I think it is all too regularly forgotten that one of the key mergers in our region between Central College Nottingham and New College Nottingham had been devised well in advance of the Post-16 Reviews, and it was their initiative to invite the FE Commissioner to review their proposals and be informed of their plans.
South Leicestershire College and North Warwickshire and Hinckley College have announced a merger following their review, which formalises a successful federation and sharing of resources which has been going on now for more than three years.
Meanwhile Chesterfield College, which provides a crucial service to residents living within the borders of Derbyshire and Sheffield, has confirmed plans to continue collaborative partnerships with colleges and businesses in both counties, which it has already been doing for a long time.
The RNN Group, too, in the north of Nottinghamshire, completed a planned merger at the beginning of this year well before the Area Based Reviews may have recommended a similar – or perhaps a very different – venture. This decision was taken in recognition that the two colleges could reach a wider recruitment area by working together, thereby providing a service to cover Rotherham, Bassetlaw, Sheffield City and the D2N2 region.
I am very proud of our close connections with Local Enterprise Partnerships, local businesses and MPs across the East Midlands. I believe that the decisions our colleges make – not just the large infrastructure-changing decisions – but the daily decisions made to help reduce costs, widen participation and improve delivery are going to be crucial in the future success of the region.
Colleges from across our region have been involved in projects seeking to challenge FE pedagogy, including but not limited to projects in collaboration with the Further Education Trust for Leadership and the Education and Training Foundation. These have offered platforms for new ways of thinking about FE and new ways of working together, and it has been inspiring to see so many FE professionals at all levels get involved.

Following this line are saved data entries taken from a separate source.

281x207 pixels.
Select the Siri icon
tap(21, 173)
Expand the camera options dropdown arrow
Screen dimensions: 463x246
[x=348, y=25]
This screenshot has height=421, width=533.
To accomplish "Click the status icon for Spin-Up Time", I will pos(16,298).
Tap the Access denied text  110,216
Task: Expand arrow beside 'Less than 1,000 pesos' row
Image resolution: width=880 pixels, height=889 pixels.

So I would like to take this opportunity to congratulate the colleges we work with on their successes, their resilience, and their persistent efforts to ensure that vocational education in the East Midlands is consistently meeting the needs of learners and local employers. It is thanks to their expertise and commitment to the FE cause that colleges are so valued by local employers.

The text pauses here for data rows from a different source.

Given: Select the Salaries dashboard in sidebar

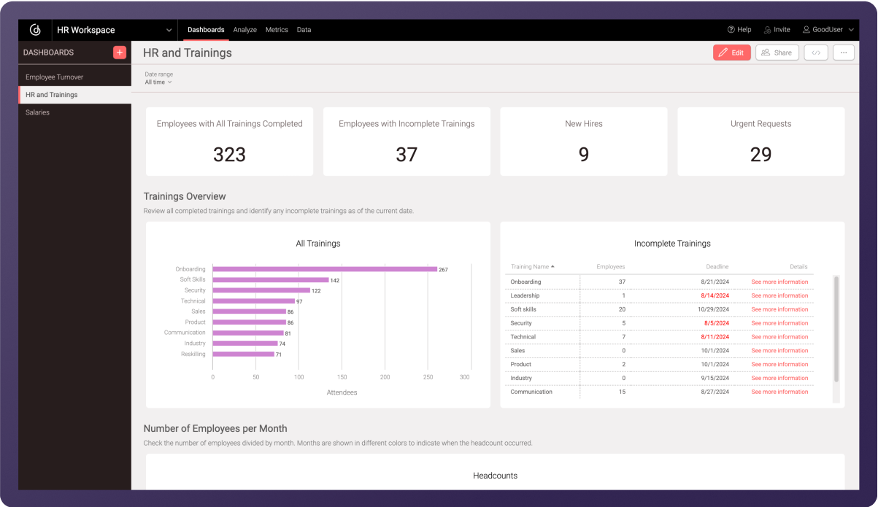Looking at the screenshot, I should coord(37,112).
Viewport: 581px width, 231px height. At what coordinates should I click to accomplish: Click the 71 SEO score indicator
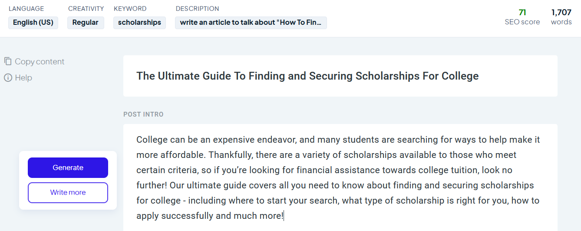point(522,12)
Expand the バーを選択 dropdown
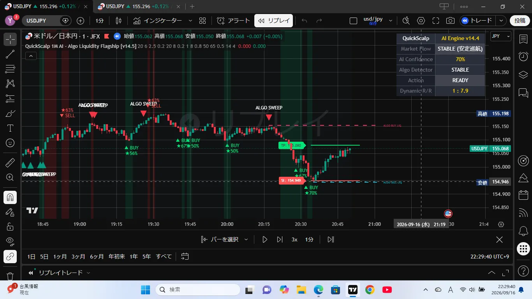 click(246, 239)
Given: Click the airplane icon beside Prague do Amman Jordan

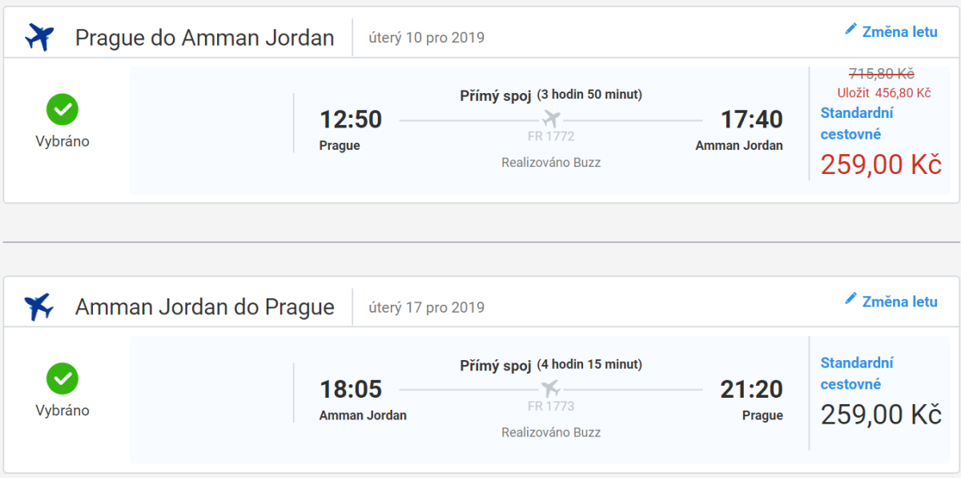Looking at the screenshot, I should click(38, 37).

A few partnerships which spring to mind include Central College Nottingham’s automotive division, EMTEC, Chesterfield College’s close relationship with welding company Lincoln Electric, Derby College training apprentices for global giant Rolls-Royce, and links between department store chain Fenwicks and Leicester College’s Apprentice Training Agency.
I do not think our member colleges across the East Midlands are unique in recognising their own local needs and concerns and finding innovative and collaborative ways to address them. All credit is due to the inspiring leaders behind some of these key decisions and the practitioners at all levels who help to implement them, we well as the regional commissioners and Sir David himself who have helped to implement these changes successfully.
So while the Area Reviews have perhaps been a catalyst in some regions for exploring new ways of modelling FE, I think it is safe to say that in most cases there are also FE professionals tirelessly working day after day to ensure they deliver the best teaching experience possible to their learners, and I am sure they will continue to do so long after the Area Review process has ended.
I look forward to seeing the recommendations put forward from our remaining regional Area Reviews and I am confident that whether they are taken on-board or not, our FE institutions will continue to grow and succeed.